The South Dakota State 4-H Horse show is an opportunity for youth to demonstrate new and improved horsemanship skills. Despite the fact that the event is designed to be youth-oriented and that it involves horses, horse shows can, at times, provide a source of stress for contestants. One possible cause for stress is that youth need to learn horse show patterns; historically, these patterns were often posted within hours of the start of the show.

Accessing Patterns in Advance

Over the past several years, there has been a shift in the horse show industry with patterns being posted online in advance of the horse show. In 2012, patterns for the South Dakota State 4-H Horse Show were posted in advance of the show on HorseShowPatterns.com. An online survey was made available to youth and adults who participate in, or were connected with the show about their thoughts on accessing the patterns.

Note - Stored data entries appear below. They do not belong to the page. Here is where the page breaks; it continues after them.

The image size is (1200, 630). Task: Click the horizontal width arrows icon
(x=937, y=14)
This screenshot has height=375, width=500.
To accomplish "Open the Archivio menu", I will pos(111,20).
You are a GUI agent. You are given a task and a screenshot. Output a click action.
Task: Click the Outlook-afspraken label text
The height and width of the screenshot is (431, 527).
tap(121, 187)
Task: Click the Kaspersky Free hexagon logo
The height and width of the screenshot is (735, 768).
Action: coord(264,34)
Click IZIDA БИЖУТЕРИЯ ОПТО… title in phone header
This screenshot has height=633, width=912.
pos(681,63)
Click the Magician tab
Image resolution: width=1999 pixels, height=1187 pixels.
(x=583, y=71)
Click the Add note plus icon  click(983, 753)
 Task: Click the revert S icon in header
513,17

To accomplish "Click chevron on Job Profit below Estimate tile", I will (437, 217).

Youth and adult survey respondents reported a minimization of negative feelings such as stress and anxiety, and an increase in positive indicators for youth such as the ability to perform and to have fun at the show. Youth indicated that advanced access to patterns enabled them to perform better, and affected their ability to learn the patterns and ability to show. In summary, 98% of youth and 95% of adults who responded to the survey preferred early access to horse show patterns.

State 4-H Horse Show Patterns

SDSU Extension has responded to survey feedback by offering horse show patterns in advance of the SD State 4-H Horse Show each year since 2012. This year’s show patterns can be found in the 2016 State 4-H Horse Show Contestant Packet. You can download the packet, along with other pertinent show information at the State 4-H Horse Show page on iGrow. Best wishes for a fun and educational show season!


Reference: Bott RC, Schurring AA, Denniston DJ. Posting horse show patterns before youth shows creates positive experience for youth and adults. NACTA Journal. 59(2):130-3.